RECORDS FOR THIS TASK.
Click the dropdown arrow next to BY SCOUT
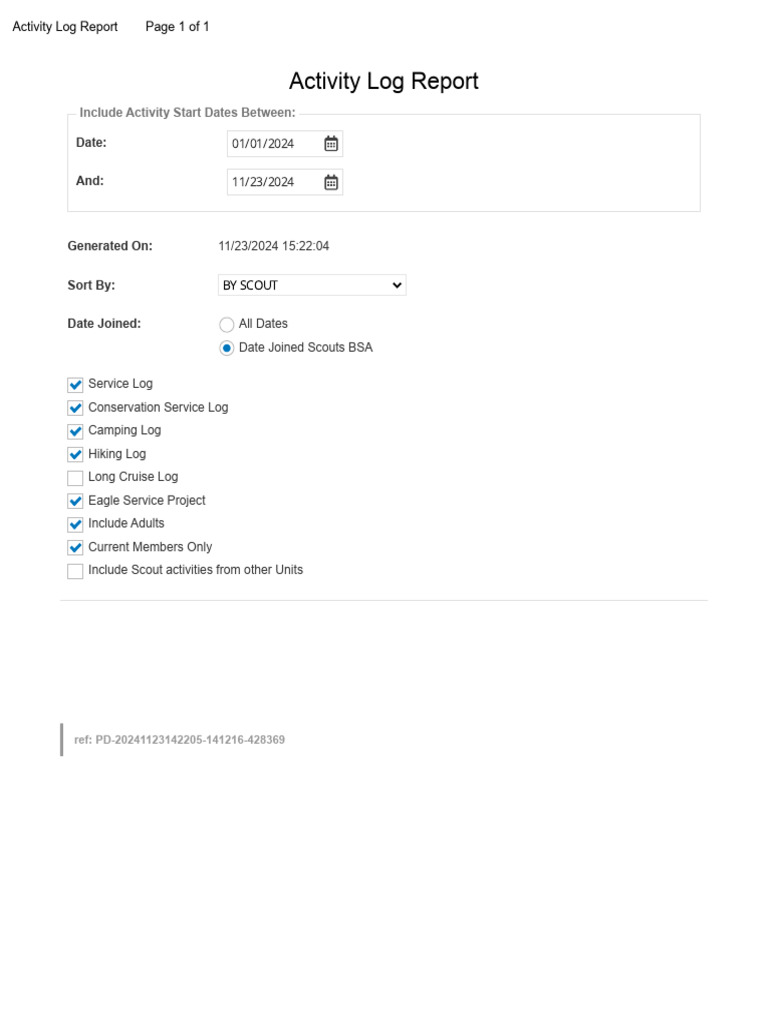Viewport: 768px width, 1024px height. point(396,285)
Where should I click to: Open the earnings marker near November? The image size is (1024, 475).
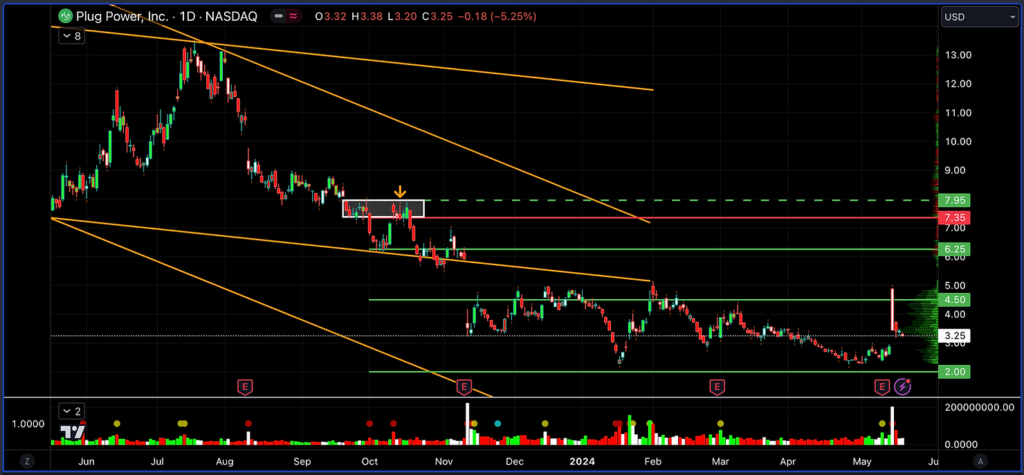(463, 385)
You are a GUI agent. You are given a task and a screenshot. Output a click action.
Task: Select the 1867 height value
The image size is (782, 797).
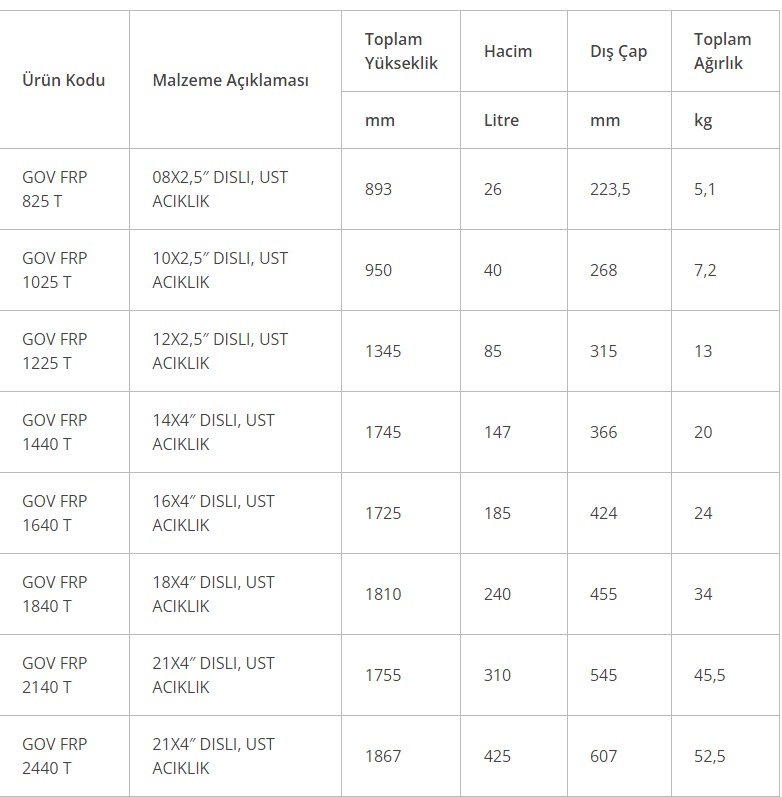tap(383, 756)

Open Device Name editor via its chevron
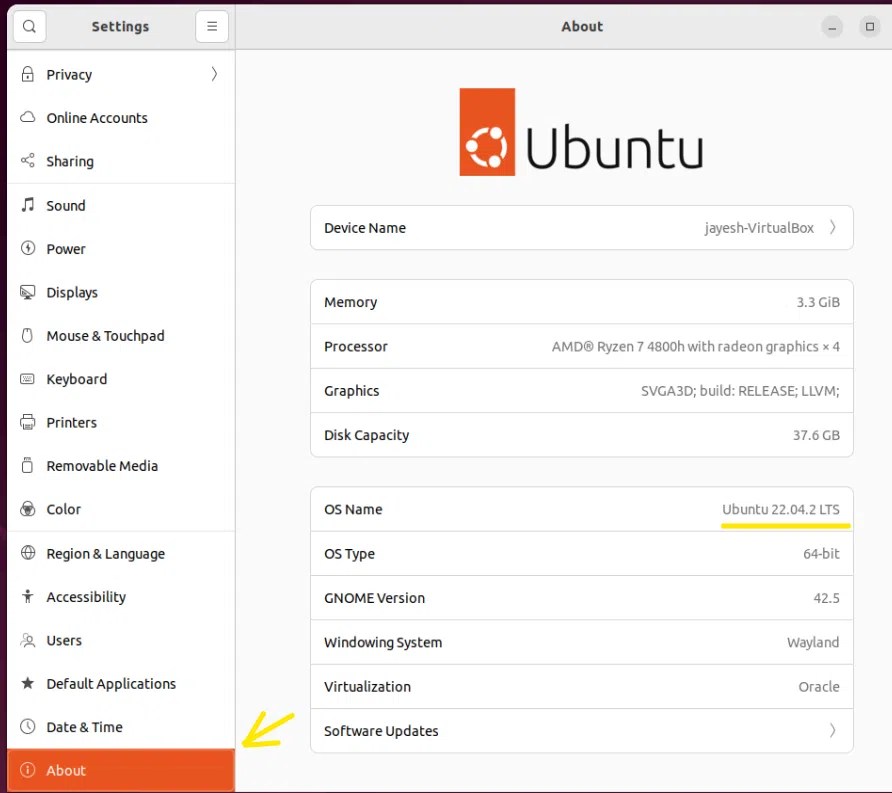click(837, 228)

WHAT TO PRODUCE.
The result should be the full material above, word for word, with its pictures omitted.

RESULT.
Click the dropdown arrow next to BY SCOUT
Viewport: 768px width, 1024px height. point(396,285)
Where should I click to: Open the earnings marker near November? The image size is (1024, 475).
(463, 385)
You are a GUI agent. You are given a task and a screenshot. Output a click action.
Task: Select the 1867 height value
The image size is (782, 797).
tap(383, 756)

Open Device Name editor via its chevron
click(837, 228)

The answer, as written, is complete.